──────── Records to process ────────
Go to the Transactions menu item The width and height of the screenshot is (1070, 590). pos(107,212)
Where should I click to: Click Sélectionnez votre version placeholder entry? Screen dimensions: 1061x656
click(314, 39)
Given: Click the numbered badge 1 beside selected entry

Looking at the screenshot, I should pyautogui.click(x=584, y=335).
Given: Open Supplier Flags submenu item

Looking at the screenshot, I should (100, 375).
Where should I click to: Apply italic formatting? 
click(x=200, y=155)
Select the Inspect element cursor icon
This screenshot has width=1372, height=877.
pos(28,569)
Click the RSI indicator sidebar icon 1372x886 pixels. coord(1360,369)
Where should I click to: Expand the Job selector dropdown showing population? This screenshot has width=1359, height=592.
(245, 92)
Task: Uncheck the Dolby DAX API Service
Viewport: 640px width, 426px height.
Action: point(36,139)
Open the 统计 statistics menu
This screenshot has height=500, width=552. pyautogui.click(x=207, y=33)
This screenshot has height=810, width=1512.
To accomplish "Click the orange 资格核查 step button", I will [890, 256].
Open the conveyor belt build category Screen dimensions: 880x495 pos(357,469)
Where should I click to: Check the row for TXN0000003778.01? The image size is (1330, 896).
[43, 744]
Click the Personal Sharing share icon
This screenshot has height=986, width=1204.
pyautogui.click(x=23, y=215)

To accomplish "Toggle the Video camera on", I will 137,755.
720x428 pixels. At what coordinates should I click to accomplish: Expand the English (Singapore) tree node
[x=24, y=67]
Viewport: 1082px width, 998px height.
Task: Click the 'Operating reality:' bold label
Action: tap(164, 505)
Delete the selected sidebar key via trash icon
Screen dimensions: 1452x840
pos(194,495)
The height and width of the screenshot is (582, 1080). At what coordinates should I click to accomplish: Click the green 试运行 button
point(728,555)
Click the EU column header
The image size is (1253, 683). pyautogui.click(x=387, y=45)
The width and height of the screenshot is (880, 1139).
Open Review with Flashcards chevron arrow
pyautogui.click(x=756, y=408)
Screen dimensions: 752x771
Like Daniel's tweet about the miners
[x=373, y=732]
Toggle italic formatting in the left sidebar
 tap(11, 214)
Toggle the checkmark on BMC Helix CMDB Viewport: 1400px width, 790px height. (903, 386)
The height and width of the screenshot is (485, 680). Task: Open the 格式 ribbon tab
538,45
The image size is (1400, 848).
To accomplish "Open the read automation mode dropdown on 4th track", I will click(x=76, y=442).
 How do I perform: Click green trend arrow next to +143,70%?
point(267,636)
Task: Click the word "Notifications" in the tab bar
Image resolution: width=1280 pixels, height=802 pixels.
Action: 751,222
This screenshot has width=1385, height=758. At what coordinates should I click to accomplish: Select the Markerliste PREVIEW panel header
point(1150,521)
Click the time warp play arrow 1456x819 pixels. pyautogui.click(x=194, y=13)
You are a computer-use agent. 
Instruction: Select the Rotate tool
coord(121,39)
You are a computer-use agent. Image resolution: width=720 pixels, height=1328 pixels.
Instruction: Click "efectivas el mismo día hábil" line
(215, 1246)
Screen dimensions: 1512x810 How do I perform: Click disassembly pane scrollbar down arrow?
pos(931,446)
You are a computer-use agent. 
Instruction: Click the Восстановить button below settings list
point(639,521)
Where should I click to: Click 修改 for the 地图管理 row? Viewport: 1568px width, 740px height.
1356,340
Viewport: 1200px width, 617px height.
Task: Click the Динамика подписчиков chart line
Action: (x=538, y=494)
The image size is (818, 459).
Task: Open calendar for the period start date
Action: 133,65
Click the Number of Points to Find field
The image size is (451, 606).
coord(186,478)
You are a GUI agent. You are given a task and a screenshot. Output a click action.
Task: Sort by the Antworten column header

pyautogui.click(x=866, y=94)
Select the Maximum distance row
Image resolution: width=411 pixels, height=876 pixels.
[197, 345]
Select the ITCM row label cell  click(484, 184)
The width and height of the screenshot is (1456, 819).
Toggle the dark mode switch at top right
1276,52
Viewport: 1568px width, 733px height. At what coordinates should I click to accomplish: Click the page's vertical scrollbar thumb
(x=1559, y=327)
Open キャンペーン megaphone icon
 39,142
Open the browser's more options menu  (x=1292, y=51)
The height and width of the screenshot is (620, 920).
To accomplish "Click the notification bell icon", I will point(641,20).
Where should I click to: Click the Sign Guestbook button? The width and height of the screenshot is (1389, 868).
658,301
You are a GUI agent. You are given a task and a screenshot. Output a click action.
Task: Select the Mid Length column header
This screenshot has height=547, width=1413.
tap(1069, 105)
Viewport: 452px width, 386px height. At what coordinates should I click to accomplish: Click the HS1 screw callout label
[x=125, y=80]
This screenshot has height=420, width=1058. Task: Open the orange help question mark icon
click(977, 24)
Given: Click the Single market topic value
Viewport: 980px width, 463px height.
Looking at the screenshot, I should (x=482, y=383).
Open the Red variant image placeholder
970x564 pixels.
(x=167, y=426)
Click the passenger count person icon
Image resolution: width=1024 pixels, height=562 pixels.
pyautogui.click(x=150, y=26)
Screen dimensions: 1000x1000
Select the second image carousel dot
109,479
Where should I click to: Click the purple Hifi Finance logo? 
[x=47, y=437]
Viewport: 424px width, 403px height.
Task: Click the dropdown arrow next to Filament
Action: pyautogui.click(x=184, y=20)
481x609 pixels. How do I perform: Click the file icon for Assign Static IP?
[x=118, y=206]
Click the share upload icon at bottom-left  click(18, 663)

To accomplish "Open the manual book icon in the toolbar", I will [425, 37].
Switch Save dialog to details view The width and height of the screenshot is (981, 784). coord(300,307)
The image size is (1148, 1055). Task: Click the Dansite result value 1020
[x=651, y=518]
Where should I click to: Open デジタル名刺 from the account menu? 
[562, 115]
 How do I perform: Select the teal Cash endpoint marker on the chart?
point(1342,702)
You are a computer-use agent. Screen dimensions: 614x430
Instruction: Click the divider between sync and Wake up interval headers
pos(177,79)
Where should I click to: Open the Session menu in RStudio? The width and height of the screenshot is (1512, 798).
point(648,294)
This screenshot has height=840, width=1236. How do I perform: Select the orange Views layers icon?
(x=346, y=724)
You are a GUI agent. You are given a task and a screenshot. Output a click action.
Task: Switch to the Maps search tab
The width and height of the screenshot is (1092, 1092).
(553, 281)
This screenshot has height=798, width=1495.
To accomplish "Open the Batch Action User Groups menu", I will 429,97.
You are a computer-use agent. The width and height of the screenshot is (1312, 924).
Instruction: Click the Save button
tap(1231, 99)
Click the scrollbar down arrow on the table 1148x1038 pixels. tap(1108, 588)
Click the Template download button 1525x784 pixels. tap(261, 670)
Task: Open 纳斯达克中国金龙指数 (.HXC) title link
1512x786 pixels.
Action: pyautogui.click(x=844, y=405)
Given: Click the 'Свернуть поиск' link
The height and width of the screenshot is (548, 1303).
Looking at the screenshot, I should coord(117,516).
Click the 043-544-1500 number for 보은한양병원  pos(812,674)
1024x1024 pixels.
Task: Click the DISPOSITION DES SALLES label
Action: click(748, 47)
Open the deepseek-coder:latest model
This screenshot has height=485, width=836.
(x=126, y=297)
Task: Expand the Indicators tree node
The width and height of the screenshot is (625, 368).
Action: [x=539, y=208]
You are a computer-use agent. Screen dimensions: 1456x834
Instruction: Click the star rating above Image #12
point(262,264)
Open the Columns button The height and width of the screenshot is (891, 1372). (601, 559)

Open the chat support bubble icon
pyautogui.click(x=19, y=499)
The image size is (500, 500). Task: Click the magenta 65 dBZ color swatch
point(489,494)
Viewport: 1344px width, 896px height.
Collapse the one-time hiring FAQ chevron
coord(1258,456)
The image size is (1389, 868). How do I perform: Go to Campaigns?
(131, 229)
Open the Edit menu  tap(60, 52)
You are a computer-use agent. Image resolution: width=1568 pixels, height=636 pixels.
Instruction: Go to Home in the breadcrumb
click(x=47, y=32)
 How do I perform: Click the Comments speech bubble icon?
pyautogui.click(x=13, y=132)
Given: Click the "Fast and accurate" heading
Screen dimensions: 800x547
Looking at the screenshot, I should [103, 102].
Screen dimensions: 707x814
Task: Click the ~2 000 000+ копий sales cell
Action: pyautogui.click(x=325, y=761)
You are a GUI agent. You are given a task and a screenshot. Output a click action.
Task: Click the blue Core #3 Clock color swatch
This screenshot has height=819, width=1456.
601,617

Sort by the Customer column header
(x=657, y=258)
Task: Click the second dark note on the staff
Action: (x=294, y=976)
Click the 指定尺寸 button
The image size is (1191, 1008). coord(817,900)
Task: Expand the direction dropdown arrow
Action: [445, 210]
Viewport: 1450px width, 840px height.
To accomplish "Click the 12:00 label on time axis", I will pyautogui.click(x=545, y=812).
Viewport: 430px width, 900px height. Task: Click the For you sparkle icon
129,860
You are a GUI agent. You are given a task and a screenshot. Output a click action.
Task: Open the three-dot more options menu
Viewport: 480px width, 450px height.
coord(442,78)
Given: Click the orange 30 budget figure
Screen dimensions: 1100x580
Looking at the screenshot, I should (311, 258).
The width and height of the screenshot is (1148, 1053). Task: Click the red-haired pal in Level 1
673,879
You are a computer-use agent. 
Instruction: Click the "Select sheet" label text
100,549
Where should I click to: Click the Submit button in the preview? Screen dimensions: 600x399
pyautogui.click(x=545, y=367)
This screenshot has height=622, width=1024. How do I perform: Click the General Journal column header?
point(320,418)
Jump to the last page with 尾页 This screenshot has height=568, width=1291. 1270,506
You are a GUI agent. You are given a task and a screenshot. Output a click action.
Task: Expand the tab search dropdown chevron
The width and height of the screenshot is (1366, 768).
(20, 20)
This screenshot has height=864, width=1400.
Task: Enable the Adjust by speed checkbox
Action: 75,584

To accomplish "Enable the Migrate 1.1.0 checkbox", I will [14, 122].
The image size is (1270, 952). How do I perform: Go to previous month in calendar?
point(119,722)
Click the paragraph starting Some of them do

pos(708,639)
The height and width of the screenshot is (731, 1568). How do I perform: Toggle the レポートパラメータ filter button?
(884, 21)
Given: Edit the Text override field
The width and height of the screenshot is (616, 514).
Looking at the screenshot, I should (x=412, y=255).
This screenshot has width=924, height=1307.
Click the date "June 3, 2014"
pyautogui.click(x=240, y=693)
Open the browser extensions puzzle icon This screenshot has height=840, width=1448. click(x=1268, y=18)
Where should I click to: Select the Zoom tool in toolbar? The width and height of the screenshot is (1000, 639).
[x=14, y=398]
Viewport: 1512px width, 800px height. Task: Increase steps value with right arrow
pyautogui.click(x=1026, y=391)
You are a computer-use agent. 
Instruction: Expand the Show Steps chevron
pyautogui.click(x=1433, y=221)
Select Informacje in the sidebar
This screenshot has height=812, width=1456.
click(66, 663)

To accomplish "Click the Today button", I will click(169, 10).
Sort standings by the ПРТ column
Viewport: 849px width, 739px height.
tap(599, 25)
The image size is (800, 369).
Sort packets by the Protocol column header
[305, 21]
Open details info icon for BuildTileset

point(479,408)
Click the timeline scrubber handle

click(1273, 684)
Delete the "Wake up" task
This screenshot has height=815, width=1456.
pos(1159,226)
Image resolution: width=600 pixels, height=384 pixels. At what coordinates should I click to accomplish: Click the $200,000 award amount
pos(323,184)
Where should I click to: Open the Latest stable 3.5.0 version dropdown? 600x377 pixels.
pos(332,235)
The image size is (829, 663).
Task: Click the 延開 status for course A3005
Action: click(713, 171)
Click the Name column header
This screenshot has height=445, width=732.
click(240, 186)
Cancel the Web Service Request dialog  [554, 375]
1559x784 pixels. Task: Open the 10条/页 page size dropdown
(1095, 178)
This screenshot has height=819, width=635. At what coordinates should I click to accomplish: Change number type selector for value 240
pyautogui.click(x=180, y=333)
────────
Write out again the lines from the one containing "You are a computer-use agent. The" through the one containing "Click the scrollbar", swapping "Save" for "Submit" and leaving everything else unchanged.

You are a computer-use agent. The width and height of the screenshot is (1312, 924).
Instruction: Click the Submit button
tap(1231, 99)
Click the scrollbar down arrow on the table 1148x1038 pixels. tap(1108, 588)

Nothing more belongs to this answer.